Mais comment faisait-on avant les archives en ligne ?

J’ai parfois un peu honte de la facilité presque déconcertante avec laquelle je réalise en général ma généalogie. Depuis un peu plus d’un an, en fait depuis la mise en ligne des archives de l’Orne et de celles, nombreuses, qui ont suivies, j’avance à bien plus grand pas qu’auparavant.

Mais comment faisait-on sa généalogie avant ? Je veux dire, vraiment avant !

Un exemple de l’évolution des pratiques, avec l’acte de mariage de Daniel Combelle et Catherine de Pouget, le 22 juillet 1683 à la paroisse Saint-Pierre de Montpellier, que j’avais déjà eu le plaisir d’évoquer dans ce billet.

Louis-Guillaume Piéchaud (né en 1811) [1] :

« […] voici l’acte de son mariage parfaitement conforme à l’original et tel que nous l’avons obtenu par les bons soins de notre excellent ami l’abbé Arrou chanoine honoraire d’Auche [2] qui allant prêcher le carême de 1874 à la paroisse de St-Pierre de Montpellier voulut bien faire les démarches nécessaires pour me procurer cette pièce importante […]. »

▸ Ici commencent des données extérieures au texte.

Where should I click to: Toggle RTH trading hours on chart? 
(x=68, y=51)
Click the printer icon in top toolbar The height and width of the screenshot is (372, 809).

Raphaël Piéchaud (né en 1982) [3] :

« […] voici l’acte de son mariage parfaitement conforme à l’original et tel qu’exporté en jpeg depuis le site des archives départementales de l’Hérault (archives.herault.fr) : après avoir cliqué sur « Archives en ligne » dans le menu, je sélectionnai « Registres paroissiaux et d’état civil ». Dans le formulaire, j’indiquai la ville de Montpellier et la paroisse de Saint-Pierre, cochai « Mariages » comme type d’acte, puis saisis : 1683, en date exacte. Je lançai alors la recherche. Deux registres correspondaient : j’essayai le premier et après avoir parcouru quelques pages je tombai sur la vue 111 qui me permit de me procurer cette pièce importante […]. »

Bon. Vu comme ça, ma façon de procéder paraît plus longue à raconter. Mais je vous assure que c’est plus simple sur internet qu’en passant par ce bon abbé Arrou.

Notes

[1] Extrait des mémoires manuscrites de Louis-Guillaume Piéchaud.

[2] Sic

[3] Extrait du blog tapuscrit de Raphaël Piéchaud.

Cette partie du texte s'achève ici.